What is a Product Qualified Lead (PQL)?

A Product Qualified Lead is a user or account that has:

  • Signed up for your product
  • Engaged with key features
  • Reached a usage threshold that signals strong buying intent

PQLs are different from Marketing Qualified Leads (MQLs) because their qualification is based on product usage data rather than just demographic or engagement signals.

Example:

  • In Slack, a PQL might be a team that has sent 2,000 messages.
  • In Dropbox, it could be a user who uploads files from multiple devices.

Why PQLs Matter in PLG

PLG companies rely on the product itself as the main acquisition and conversion engine. PQLs indicate that:

  • The user has discovered core value
  • Sales outreach is more likely to succeed
  • Expansion and upsell opportunities are higher

By focusing on PQLs, SaaS teams can:

  • Shorten sales cycles
  • Improve win rates
  • Increase net revenue retention

Also read: GTM KPIs You Should Track Before You Scale


PQL vs MQL vs SQL

MQL (Marketing Qualified Lead): Based on marketing engagement — ebook downloads, ad clicks, webinar signups.

PQL (Product Qualified Lead): Based on product activity — feature use, frequency, depth of engagement.

SQL (Sales Qualified Lead): Sales has vetted and confirmed interest and fit.

Lead TypeQualification TriggerExample
MQLMarketing engagementDownloaded a whitepaper
PQLProduct usageCompleted 3 projects in trial
SQLSales interactionAgreed to a demo

How to Define PQL Criteria

The right PQL definition varies by product, but common factors include:

  • Activation milestones (e.g., onboarding completion)
  • Feature adoption (use of premium or sticky features)
  • Usage frequency (e.g., daily active use for a week)
  • Account-level activity (number of active seats or integrations)

Steps to define PQLs:

  1. Identify behaviors correlated with conversion.
  2. Set measurable thresholds.
  3. Validate with historical data.
  4. Align with sales and marketing teams.

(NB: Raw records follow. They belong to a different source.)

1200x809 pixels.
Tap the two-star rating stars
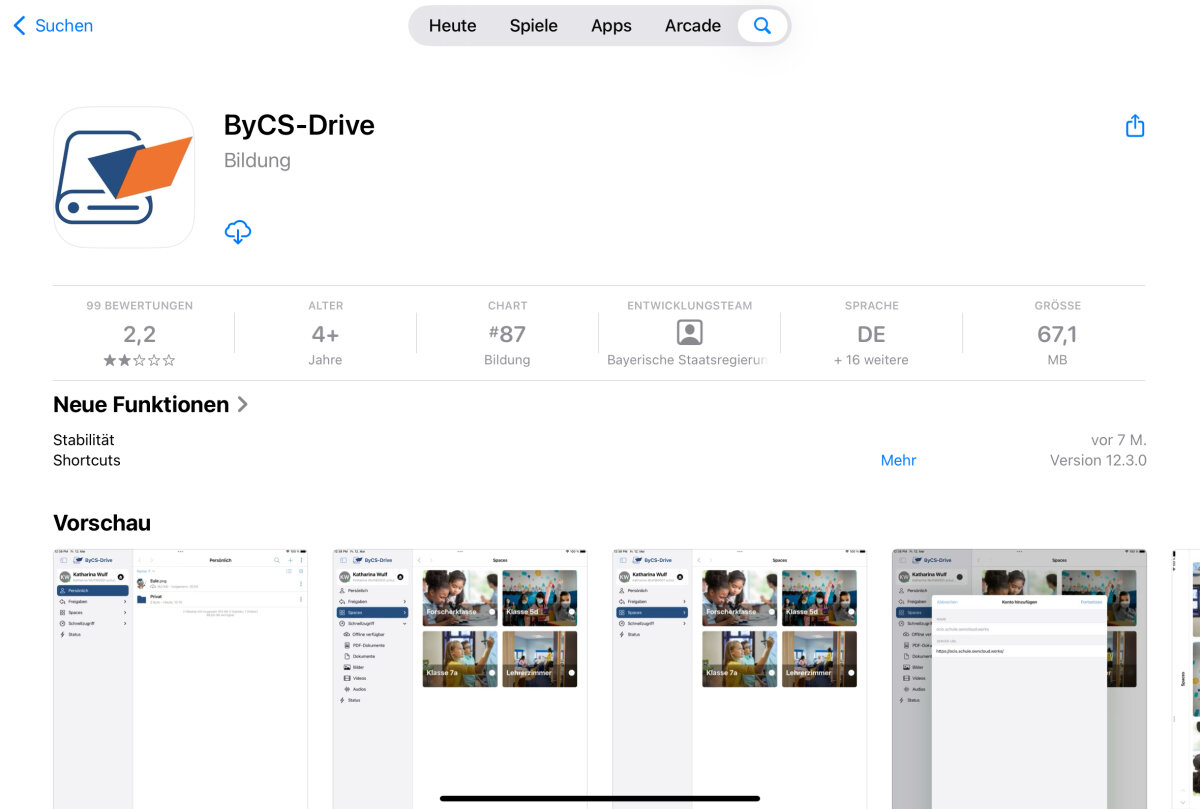[x=139, y=360]
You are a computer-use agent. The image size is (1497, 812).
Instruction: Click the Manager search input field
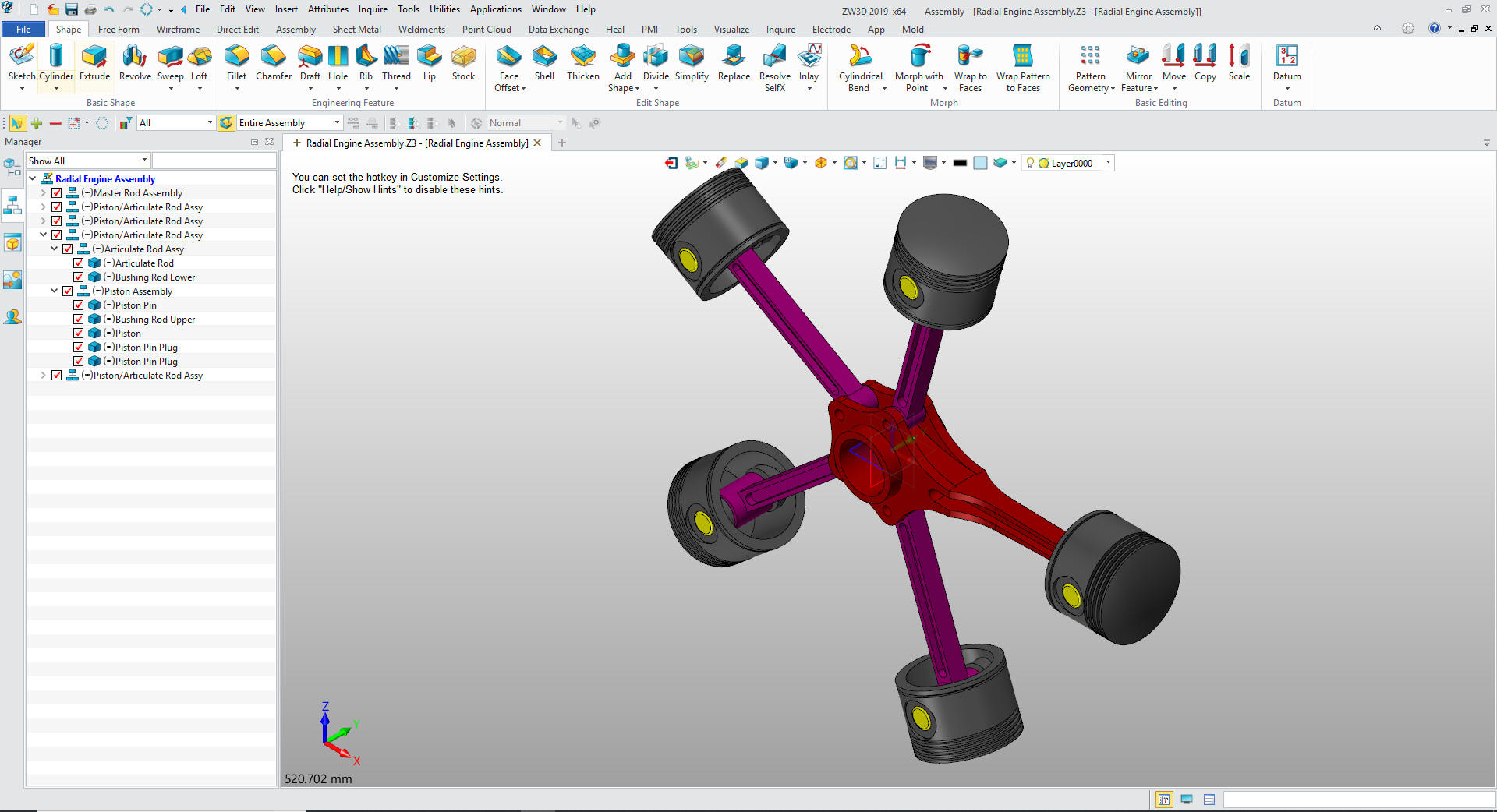coord(214,161)
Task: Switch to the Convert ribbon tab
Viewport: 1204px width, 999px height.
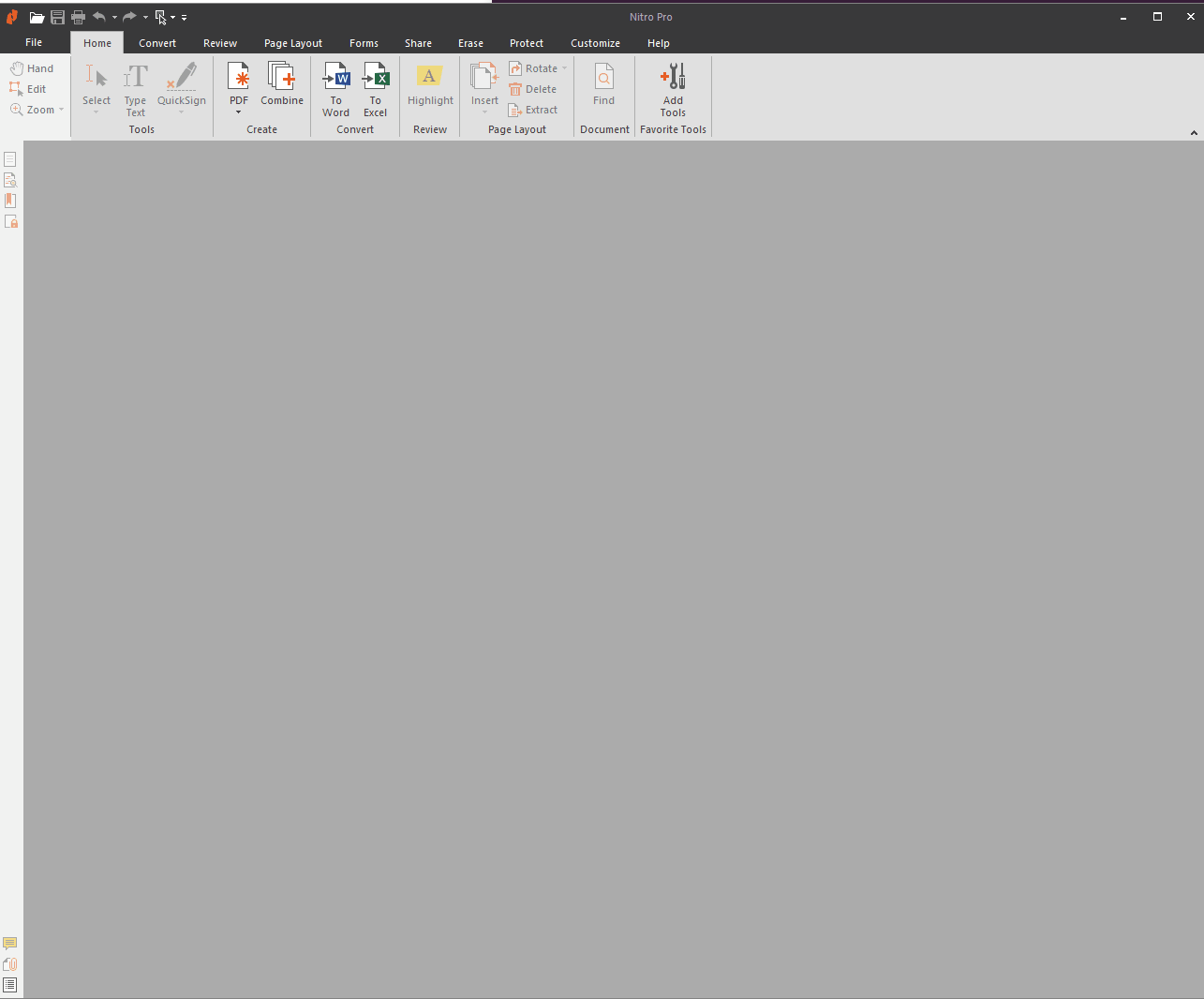Action: coord(156,43)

How to Identify and Track PQLs

Tools for PQL tracking:

  • Product analytics: Mixpanel, Amplitude, PostHog
  • CRM with product data: HubSpot, Salesforce with product usage fields
  • PLG CRMs: Pocus, Calixa, HeadsUp

Process:

  1. Sync product usage data into your CRM.
  2. Build PQL scoring models.
  3. Trigger alerts for sales when a user hits the PQL threshold.

PQL Scoring Models

A scoring model assigns weights to product actions. Example:

  • Completed onboarding: +30 points
  • Used core feature 5 times: +40 points
  • Invited teammates: +50 points

A user who scores 100+ points becomes a PQL.

Scoring should be iterative — refine based on conversion outcomes.

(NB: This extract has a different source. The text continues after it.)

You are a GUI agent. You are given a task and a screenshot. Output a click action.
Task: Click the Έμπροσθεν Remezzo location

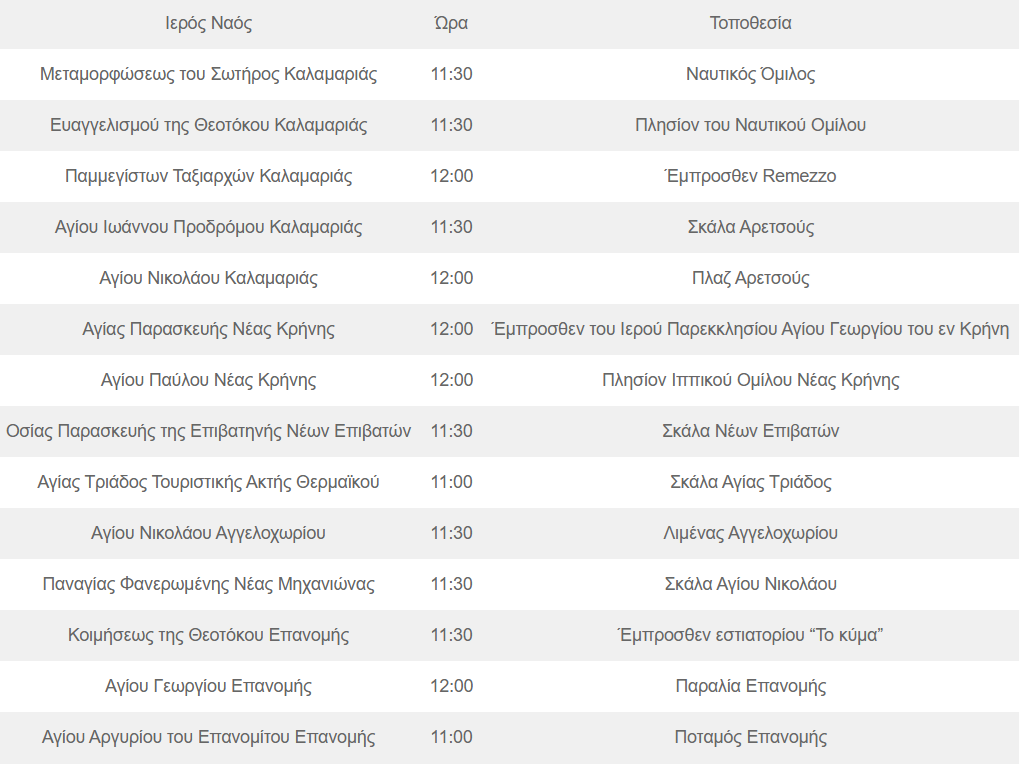(x=750, y=176)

Examples of PQL Triggers in SaaS

  • Notion: Created 3+ pages and invited 2+ collaborators
  • Canva: Published 2+ designs and shared externally
  • Zoom: Hosted 3+ meetings with 5+ participants

These triggers are tied to the product’s “aha” moment.

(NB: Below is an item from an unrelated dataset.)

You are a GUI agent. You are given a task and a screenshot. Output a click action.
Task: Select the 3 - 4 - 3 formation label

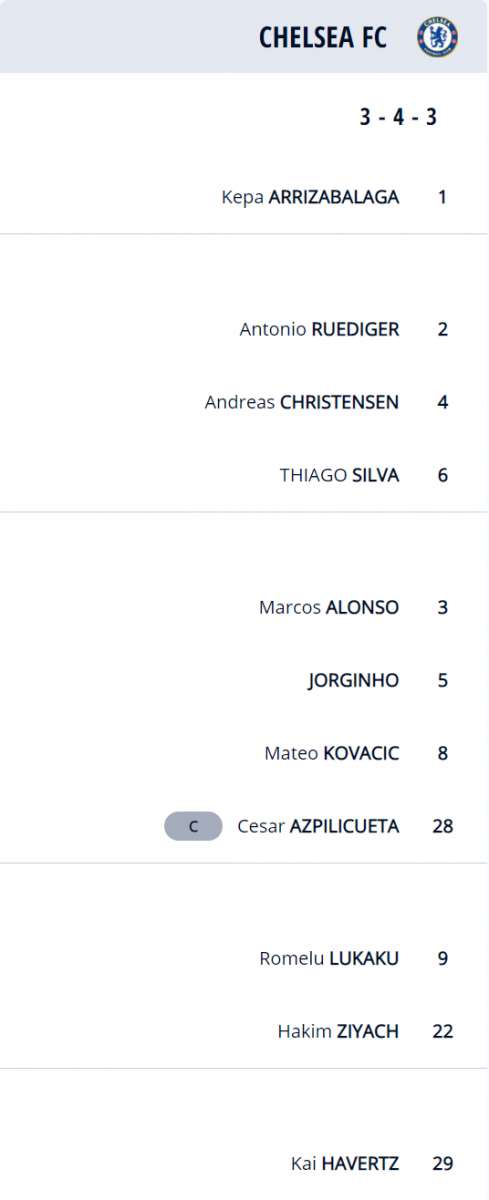(399, 117)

Converting PQLs to Paying Customers

Best practices:

  • Timely outreach: Contact within 24 hours of hitting PQL status
  • Contextual messaging: Reference specific usage in outreach
  • Value-led offers: Highlight features relevant to their activity

Internal link: Cold Email Strategies for SaaS


Common Mistakes with PQLs

  • Overly broad criteria: Leads to wasted sales effort
  • Not aligning with sales: Sales ignores PQL alerts
  • Static definitions: Not updating based on product changes

PQLs in Sales-Assisted PLG

Even in PLG, many conversions require a sales touch. PQLs help prioritize accounts where sales can:

  • Accelerate decision-making
  • Offer personalized onboarding
  • Identify upsell opportunities

Linked read: SaaS GTM Strategy Examples


Measuring PQL Performance

Metrics to track:

  • % of signups becoming PQLs
  • PQL-to-customer conversion rate
  • Average time from signup to PQL
  • Revenue from PQLs vs non-PQLs

Tools:

  • Segment + analytics tool
  • CRM dashboards
  • BI platforms like Looker or Metabase

Final Thoughts

For PLG SaaS, PQLs are the bridge between product adoption and revenue. They focus your sales energy where the intent is highest, improving efficiency and growth.

To make the most of PQLs:

  1. Define them clearly.
  2. Track them accurately.
  3. Act on them quickly.

A well-implemented PQL process turns product usage data into a predictable revenue engine.